AIM OF THE EXERCISE> Please repeat exactly the lines from the one containing "You are a GUI" through the last line of the records below, both included, and leave out any pictures.
━━━ AVAILABLE DATA
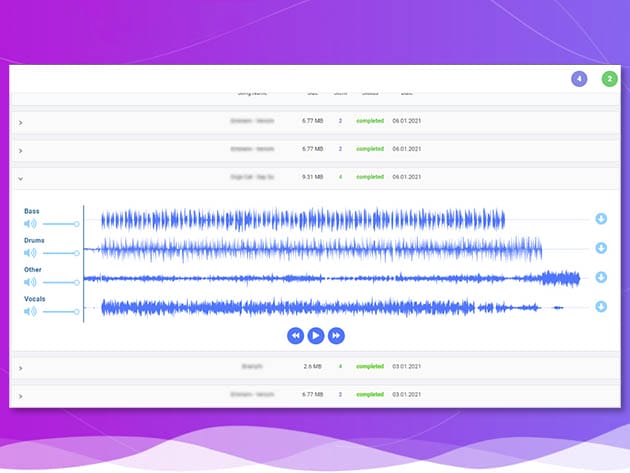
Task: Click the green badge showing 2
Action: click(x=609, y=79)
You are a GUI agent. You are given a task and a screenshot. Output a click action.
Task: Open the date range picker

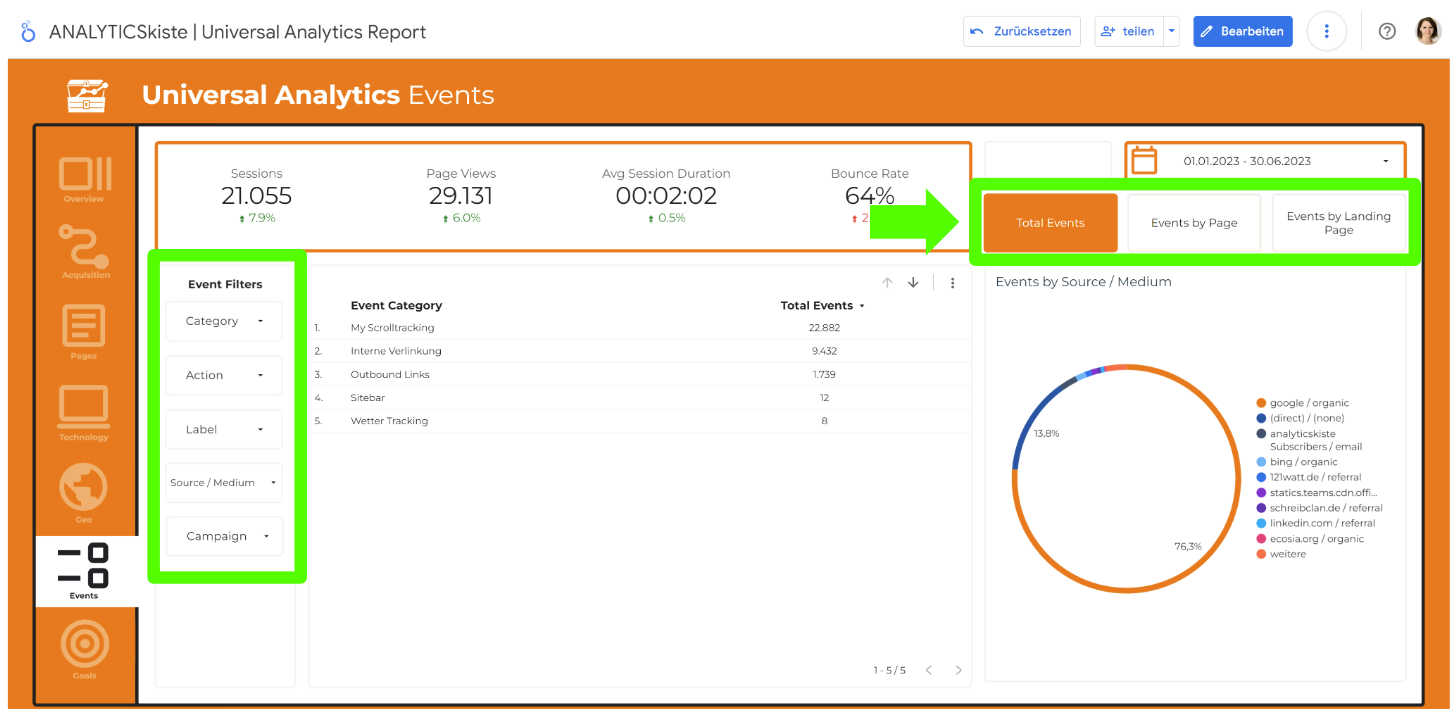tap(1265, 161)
━━━━━━
EXPECTED OUTPUT>
You are a GUI agent. You are given a task and a screenshot. Output a click action.
Task: Open the date range picker

tap(1265, 161)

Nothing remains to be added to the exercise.